▸ Action item:
Each line of the entries that contains the word "table" adds one. Reply with the resulting number only.

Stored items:
====
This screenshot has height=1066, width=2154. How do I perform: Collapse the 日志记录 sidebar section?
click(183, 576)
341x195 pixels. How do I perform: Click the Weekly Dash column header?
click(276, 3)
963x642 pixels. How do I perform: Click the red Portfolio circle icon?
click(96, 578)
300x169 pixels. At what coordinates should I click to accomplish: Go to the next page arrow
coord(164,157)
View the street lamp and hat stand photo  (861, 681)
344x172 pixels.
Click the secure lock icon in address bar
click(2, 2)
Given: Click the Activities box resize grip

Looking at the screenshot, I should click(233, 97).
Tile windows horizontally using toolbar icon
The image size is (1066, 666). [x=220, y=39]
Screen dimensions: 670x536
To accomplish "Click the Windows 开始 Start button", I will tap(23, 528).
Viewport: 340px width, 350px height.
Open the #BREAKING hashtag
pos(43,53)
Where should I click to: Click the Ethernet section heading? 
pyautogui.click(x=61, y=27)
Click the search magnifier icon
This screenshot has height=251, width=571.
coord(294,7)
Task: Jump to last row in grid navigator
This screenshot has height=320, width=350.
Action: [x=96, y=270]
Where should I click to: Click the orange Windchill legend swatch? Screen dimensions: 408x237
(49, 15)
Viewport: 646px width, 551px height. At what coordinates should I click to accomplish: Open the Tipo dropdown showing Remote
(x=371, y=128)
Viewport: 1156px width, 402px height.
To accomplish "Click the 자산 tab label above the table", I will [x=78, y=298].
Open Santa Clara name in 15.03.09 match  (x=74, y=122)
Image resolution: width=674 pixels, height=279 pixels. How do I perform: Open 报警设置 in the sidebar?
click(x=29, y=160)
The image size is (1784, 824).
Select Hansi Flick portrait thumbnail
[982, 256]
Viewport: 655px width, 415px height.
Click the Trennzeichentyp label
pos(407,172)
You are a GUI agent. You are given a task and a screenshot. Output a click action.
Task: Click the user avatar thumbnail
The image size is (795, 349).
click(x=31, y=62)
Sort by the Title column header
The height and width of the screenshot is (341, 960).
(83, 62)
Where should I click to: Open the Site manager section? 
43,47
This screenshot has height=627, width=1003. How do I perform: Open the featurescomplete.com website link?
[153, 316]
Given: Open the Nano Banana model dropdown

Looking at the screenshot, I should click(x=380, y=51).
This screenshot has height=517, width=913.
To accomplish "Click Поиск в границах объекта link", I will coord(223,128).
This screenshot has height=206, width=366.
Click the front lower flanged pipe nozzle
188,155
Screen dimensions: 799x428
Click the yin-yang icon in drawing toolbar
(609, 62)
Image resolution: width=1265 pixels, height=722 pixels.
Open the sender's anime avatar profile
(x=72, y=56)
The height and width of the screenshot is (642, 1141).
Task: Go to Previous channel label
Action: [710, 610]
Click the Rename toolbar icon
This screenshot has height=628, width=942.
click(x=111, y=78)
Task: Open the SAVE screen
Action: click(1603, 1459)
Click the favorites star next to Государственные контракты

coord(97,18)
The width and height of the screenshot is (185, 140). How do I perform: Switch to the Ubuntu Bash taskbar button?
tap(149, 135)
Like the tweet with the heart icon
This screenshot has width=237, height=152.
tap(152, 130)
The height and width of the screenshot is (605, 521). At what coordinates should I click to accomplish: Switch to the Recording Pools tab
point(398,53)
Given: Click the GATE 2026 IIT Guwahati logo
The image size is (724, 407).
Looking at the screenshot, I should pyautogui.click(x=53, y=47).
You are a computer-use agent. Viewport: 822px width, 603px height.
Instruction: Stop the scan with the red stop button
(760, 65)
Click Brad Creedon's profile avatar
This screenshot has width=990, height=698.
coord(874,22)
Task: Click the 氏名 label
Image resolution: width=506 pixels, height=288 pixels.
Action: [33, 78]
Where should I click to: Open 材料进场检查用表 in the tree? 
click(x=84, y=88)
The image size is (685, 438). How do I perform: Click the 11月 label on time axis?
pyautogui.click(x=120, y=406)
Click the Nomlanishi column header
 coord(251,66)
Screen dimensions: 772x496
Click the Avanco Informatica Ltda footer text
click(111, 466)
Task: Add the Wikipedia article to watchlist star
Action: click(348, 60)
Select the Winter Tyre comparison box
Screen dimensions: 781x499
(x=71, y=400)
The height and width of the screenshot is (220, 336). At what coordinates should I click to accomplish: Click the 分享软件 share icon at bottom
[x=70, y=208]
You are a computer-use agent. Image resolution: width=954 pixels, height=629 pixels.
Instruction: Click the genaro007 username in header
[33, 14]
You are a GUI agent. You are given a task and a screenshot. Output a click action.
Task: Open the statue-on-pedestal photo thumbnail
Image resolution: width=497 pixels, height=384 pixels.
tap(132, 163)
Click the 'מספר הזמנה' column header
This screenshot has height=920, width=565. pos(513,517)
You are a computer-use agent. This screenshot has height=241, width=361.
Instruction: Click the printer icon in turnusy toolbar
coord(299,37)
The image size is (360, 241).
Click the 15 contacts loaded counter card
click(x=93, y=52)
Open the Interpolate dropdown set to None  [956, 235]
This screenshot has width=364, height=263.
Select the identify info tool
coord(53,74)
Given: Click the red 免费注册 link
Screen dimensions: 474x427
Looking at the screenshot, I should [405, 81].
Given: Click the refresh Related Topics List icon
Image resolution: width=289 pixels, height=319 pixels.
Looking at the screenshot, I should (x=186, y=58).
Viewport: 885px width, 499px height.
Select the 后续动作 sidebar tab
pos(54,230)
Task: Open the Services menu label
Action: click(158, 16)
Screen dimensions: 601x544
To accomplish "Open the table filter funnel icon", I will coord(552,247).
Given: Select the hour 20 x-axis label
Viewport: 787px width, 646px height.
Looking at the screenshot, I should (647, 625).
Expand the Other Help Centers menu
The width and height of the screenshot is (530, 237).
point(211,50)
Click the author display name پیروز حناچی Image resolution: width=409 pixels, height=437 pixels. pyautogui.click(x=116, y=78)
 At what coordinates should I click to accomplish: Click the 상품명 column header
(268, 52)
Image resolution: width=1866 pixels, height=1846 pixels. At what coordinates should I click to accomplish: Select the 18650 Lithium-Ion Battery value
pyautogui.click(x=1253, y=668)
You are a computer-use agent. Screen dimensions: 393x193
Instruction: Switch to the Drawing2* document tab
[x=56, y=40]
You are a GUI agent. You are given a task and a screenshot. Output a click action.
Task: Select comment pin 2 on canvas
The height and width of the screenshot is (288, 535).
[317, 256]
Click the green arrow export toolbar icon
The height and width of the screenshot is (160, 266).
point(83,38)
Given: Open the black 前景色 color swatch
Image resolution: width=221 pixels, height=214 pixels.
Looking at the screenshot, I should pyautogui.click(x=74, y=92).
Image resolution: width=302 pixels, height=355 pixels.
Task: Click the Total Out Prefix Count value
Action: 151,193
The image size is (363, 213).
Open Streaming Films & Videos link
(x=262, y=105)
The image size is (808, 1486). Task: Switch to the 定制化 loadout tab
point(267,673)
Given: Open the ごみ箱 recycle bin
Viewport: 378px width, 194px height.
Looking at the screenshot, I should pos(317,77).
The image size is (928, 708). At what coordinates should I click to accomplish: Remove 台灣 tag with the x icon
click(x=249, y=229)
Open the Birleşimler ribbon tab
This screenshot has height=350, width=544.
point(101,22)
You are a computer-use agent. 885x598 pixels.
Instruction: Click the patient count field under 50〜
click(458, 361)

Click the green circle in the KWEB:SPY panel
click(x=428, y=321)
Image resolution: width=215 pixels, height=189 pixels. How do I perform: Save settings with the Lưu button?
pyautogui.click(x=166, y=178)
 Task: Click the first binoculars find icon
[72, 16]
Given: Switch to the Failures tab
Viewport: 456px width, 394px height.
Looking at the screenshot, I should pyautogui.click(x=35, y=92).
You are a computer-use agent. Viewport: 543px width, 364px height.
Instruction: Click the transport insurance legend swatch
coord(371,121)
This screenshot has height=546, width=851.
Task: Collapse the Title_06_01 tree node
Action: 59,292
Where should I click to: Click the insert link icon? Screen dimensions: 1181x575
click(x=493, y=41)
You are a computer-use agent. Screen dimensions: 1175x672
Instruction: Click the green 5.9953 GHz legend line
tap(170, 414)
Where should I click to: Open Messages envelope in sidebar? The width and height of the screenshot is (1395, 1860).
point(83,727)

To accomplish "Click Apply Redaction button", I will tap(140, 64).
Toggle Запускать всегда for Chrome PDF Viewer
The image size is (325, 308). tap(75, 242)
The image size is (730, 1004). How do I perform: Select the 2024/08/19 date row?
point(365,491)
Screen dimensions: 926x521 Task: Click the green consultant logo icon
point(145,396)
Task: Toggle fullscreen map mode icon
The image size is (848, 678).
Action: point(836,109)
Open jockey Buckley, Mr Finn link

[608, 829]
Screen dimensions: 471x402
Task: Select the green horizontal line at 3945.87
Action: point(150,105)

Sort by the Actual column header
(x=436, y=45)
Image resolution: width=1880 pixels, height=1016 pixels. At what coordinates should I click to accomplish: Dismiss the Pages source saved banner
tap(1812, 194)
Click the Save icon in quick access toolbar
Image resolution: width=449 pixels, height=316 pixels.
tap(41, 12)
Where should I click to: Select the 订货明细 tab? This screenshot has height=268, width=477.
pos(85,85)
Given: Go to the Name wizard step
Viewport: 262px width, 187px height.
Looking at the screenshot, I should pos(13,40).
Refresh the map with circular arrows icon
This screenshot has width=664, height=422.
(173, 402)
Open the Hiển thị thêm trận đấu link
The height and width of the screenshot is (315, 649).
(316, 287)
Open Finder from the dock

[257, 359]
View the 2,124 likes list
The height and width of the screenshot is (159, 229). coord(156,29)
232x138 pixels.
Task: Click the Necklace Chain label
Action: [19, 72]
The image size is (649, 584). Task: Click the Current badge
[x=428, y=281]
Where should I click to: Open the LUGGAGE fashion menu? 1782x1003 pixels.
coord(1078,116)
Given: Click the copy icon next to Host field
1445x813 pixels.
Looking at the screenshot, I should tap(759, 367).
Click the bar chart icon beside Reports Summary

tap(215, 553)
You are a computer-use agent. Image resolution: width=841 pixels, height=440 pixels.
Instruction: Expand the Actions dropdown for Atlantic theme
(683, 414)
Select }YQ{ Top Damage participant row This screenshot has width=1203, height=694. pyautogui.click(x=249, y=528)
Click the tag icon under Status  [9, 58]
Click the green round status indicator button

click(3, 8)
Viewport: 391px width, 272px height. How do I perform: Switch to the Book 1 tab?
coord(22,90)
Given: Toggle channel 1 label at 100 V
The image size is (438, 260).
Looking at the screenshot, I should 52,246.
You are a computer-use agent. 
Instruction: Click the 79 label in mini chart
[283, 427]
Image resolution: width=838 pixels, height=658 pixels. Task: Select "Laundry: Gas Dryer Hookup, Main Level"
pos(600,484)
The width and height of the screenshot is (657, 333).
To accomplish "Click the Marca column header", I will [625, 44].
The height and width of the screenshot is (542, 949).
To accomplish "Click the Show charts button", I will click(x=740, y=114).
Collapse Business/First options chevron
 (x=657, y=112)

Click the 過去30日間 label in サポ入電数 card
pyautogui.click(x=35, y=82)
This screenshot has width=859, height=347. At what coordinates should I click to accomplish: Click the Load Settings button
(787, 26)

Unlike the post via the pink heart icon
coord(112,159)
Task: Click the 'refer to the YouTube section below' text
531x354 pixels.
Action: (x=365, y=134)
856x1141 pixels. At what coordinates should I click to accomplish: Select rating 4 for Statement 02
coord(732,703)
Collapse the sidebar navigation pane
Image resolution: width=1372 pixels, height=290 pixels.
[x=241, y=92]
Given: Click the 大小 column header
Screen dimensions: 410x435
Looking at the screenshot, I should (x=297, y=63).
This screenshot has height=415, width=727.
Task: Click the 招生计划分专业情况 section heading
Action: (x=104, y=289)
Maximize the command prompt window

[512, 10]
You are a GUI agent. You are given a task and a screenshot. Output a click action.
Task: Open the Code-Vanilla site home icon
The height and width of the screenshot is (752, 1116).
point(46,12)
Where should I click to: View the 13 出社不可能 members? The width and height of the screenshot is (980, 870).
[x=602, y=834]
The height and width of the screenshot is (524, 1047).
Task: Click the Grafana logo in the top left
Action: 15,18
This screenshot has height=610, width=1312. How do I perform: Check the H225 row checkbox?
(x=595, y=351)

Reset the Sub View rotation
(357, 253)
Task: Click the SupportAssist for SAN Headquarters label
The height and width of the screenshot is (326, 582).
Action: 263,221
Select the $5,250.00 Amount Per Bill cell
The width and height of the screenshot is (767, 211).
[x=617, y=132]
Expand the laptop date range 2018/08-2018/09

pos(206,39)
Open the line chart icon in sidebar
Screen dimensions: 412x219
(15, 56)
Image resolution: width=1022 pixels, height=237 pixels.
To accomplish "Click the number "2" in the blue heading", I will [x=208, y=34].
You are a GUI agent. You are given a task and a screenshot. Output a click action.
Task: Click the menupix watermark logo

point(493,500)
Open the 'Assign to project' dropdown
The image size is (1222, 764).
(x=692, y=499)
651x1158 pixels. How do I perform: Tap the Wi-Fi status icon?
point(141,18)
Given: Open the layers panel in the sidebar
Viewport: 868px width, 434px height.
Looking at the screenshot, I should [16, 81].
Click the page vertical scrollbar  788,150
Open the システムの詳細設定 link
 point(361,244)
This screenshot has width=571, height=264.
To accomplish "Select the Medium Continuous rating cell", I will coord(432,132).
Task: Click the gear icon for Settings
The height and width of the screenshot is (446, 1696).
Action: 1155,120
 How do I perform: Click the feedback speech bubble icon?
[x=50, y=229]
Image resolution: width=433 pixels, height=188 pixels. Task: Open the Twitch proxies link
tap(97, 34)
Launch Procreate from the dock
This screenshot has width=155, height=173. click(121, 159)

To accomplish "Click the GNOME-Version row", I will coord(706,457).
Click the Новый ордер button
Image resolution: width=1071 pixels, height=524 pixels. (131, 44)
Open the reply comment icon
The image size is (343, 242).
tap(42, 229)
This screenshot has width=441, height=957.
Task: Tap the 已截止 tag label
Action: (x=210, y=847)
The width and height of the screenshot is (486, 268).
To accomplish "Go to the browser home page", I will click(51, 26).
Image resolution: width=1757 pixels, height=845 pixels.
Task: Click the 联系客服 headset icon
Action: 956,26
====
▸ Written response:
2